[Entries contained in a dataset]
● ● ● ● ● ● ●
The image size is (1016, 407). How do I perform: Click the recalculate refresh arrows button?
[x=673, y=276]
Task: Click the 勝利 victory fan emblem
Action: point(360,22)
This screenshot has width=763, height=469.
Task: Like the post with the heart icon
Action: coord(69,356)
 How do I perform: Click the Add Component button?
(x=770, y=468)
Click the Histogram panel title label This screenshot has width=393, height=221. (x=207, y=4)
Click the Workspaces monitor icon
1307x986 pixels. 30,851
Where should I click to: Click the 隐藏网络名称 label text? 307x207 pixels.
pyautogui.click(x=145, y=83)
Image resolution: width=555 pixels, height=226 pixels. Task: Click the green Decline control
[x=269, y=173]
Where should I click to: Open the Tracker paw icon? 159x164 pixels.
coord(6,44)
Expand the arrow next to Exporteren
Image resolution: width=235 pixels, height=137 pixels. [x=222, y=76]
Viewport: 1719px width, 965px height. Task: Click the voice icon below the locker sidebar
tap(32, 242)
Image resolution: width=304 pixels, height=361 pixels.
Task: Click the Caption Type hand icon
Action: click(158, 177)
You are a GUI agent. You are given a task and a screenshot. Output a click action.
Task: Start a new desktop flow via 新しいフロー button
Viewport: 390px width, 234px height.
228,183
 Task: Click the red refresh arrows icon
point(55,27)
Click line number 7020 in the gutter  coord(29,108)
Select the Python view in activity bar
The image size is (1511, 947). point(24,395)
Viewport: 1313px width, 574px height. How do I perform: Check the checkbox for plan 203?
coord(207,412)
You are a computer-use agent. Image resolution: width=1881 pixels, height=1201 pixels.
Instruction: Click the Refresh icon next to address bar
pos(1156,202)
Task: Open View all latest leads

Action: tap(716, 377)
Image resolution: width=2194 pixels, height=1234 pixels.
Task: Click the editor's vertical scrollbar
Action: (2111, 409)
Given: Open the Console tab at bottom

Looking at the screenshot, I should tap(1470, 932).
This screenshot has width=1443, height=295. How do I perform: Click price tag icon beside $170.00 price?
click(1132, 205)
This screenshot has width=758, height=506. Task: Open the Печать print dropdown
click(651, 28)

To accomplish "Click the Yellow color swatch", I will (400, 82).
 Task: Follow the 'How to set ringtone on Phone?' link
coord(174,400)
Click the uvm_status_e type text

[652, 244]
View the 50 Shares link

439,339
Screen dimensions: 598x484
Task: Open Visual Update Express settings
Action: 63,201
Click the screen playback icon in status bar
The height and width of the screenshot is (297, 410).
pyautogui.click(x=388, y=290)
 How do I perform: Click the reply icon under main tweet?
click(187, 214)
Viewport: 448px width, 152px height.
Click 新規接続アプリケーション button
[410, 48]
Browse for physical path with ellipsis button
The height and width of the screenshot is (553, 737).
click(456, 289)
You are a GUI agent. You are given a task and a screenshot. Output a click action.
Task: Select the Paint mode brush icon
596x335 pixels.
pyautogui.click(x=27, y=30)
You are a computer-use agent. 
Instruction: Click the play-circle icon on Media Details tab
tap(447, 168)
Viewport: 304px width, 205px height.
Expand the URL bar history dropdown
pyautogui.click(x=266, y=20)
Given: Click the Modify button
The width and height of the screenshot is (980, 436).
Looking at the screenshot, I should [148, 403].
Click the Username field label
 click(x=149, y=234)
● ● ● ● ● ● ●
WRITTEN EXERCISE: Output the entries from the line with "Image resolution: width=555" up to and including the line with "Action: click(158, 177)" as a Markdown table with columns Nr and Line, omitting blank lines.

RESPONSE BELOW:
| Nr | Line |
|---|---|
| 1 | Image resolution: width=555 pixels, height=226 pixels. Task: Click the green Decline control |
| 2 | [x=269, y=173] |
| 3 | Where should I click to: Open the Tracker paw icon? 159x164 pixels. |
| 4 | coord(6,44) |
| 5 | Expand the arrow next to Exporteren |
| 6 | Image resolution: width=235 pixels, height=137 pixels. [x=222, y=76] |
| 7 | Viewport: 1719px width, 965px height. Task: Click the voice icon below the locker sidebar |
| 8 | tap(32, 242) |
| 9 | Image resolution: width=304 pixels, height=361 pixels. |
| 10 | Task: Click the Caption Type hand icon |
| 11 | Action: click(158, 177) |